Bovendien ontbreken belangrijke thema's, zegt Chiu. “Autonomie en het aanleren van vaardigheden komen in de vragenlijst nauwelijks of helemaal niet voor, terwijl daar veel sociaal-psychologisch onderzoek naar is gedaan. Dat vind ik een misser."
Colombia
Machteld Huber vindt dat Vinkers en Chiu een "te smalle" opvatting van wetenschap hanteren. "Positieve gezondheid is geen medische behandeling, die aan de strengste wetenschappelijke eisen moet voldoen. Het is een werkmethode, waarvan mensen duidelijk de logica herkennen. Niet alleen in Nederland, maar ook in IJsland, Japan en Colombia."
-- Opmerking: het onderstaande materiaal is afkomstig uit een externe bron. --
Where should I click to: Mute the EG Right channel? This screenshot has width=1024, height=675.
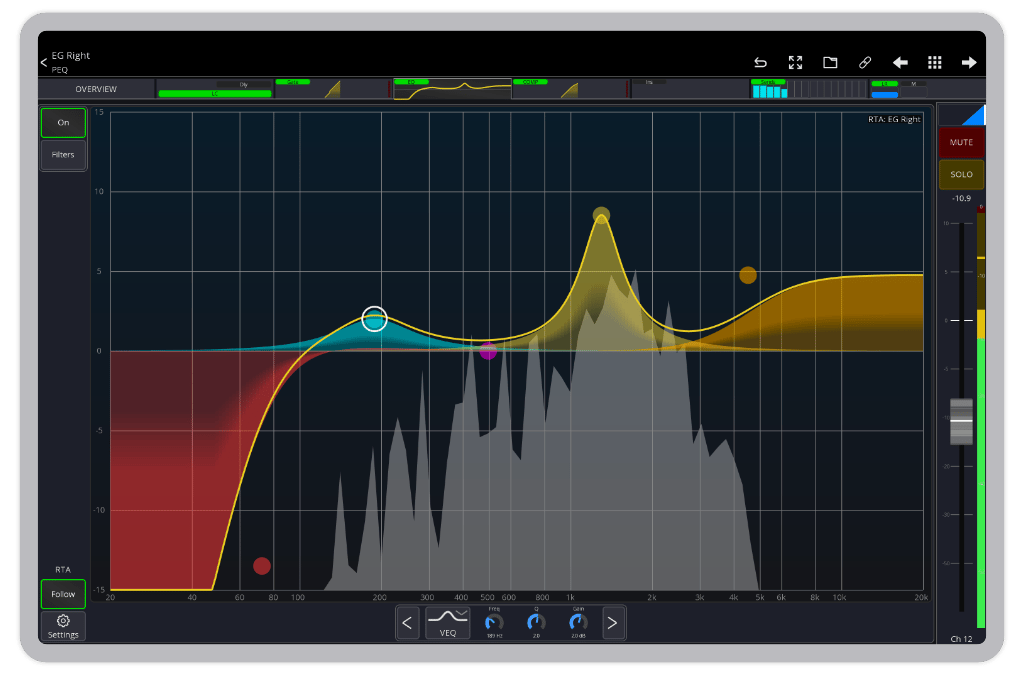tap(961, 142)
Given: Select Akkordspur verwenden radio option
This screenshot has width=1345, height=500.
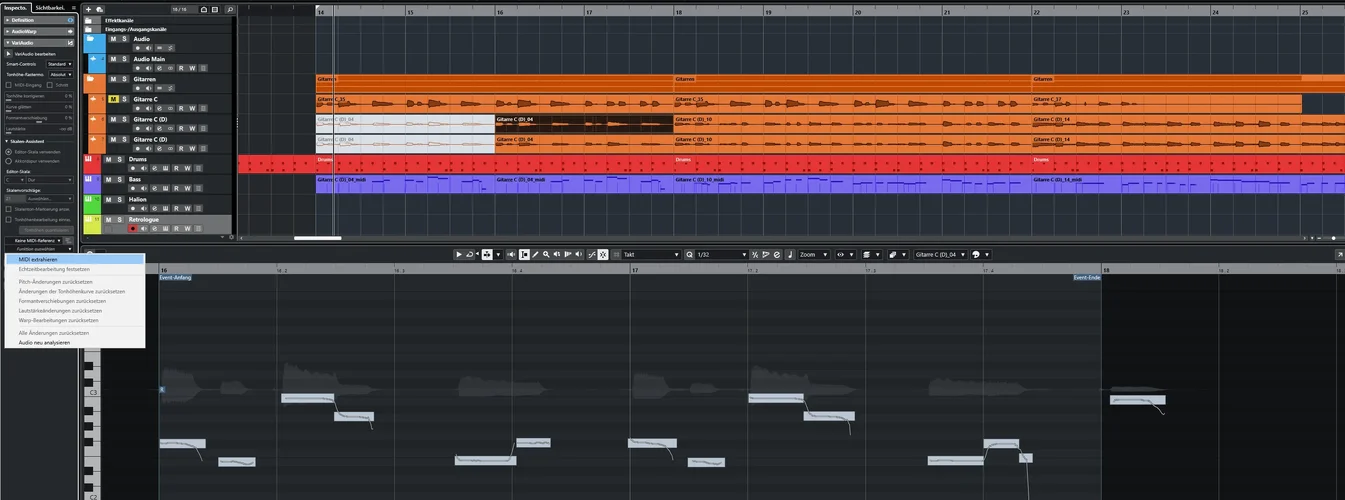Looking at the screenshot, I should click(9, 160).
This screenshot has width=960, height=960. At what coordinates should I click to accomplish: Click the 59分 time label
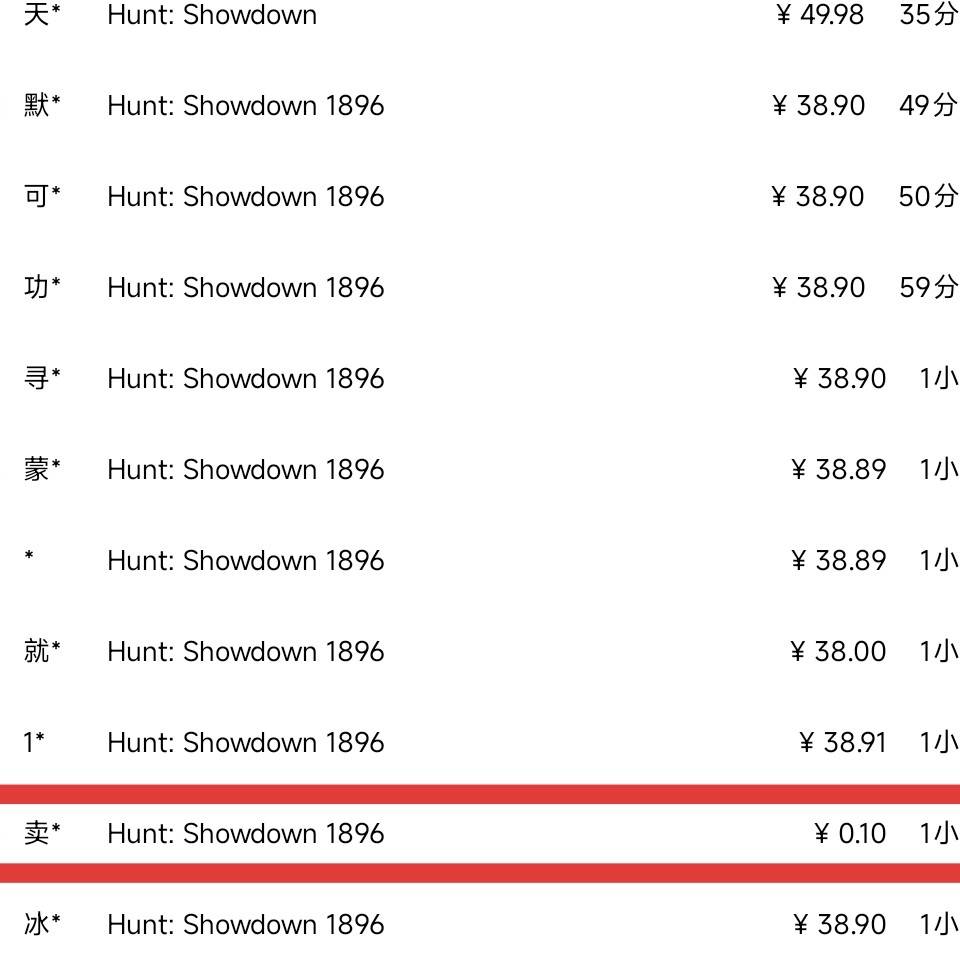pyautogui.click(x=927, y=288)
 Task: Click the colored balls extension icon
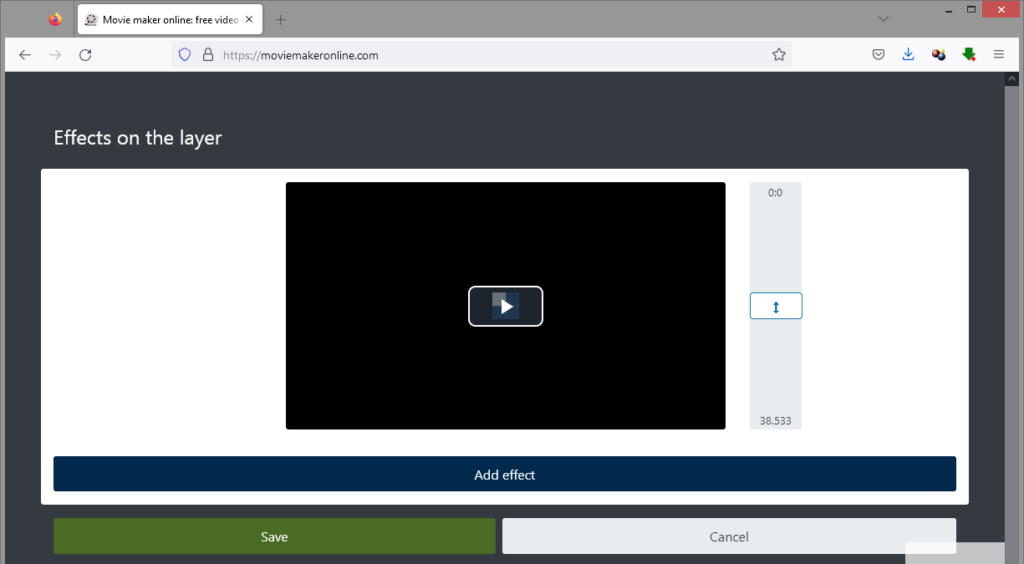[938, 55]
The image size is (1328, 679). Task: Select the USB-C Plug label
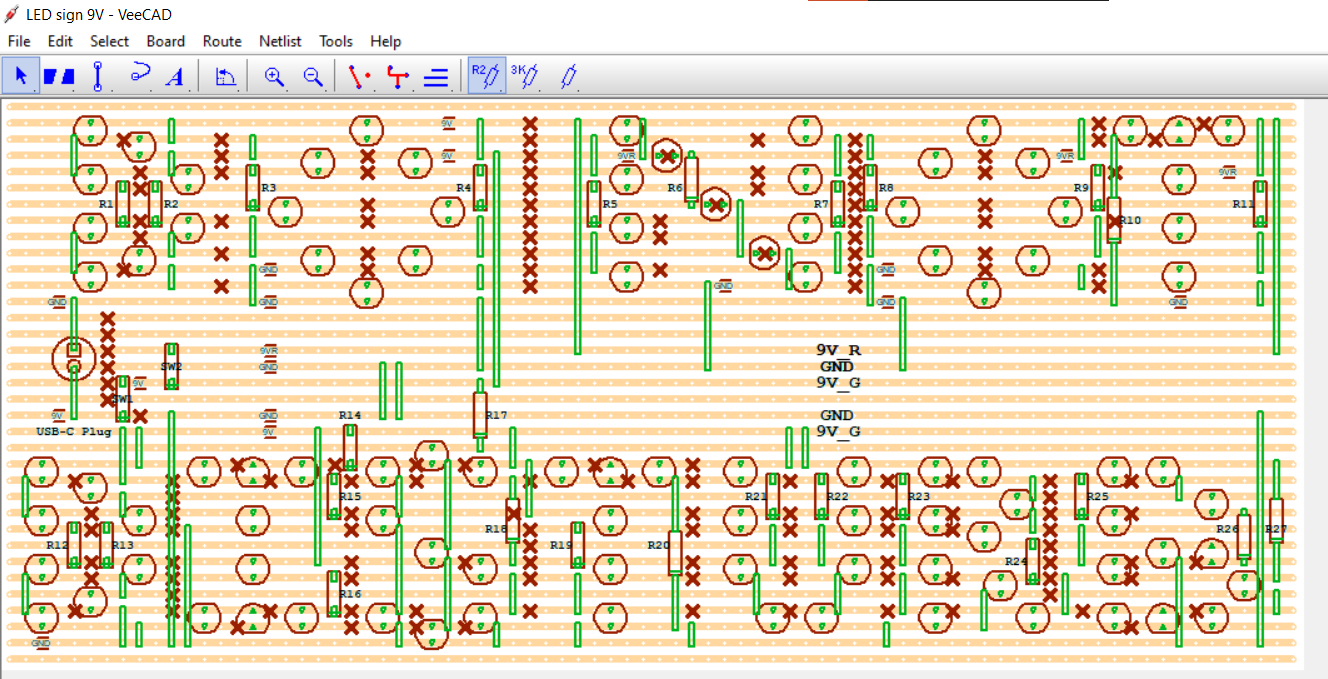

Een theorie ontbreekt inderdaad, zegt ze. "Ik ben mensen eerst vragen gaan stellen. Dat heet empirisch onderzoek. En zoals zo vaak kan de theorie voortvloeien uit de praktijk, uit het bewijs dat we nu aan het opbouwen zijn."
Confrontatie
Dat neemt niet weg, zegt Huber, dat positieve gezondheid en in het bijzonder de zes dimensies wetenschappelijk tot stand zijn gekomen. "Ik heb aan 140 mensen gevraagd: wat versta je onder gezondheid? Ik heb daar aanvankelijk geen statistiek op los gelaten, wel zijn alle antwoorden wetenschappelijk geordend met behulp van een inhoudelijke analyse."
En wat de vragenlijst betreft, daarover bestaat een hardnekkig misverstand, zegt Huber. "Die is niet bedoeld om gezondheid te meten, maar om mensen aan het denken te zetten, om ze naar binnen te laten kijken. Hoe gaat het met je? Dan volgt daarover een gesprek, en denken ze na over de invulling van hun wensen en behoeften. Het draait om de confrontatie met jezelf."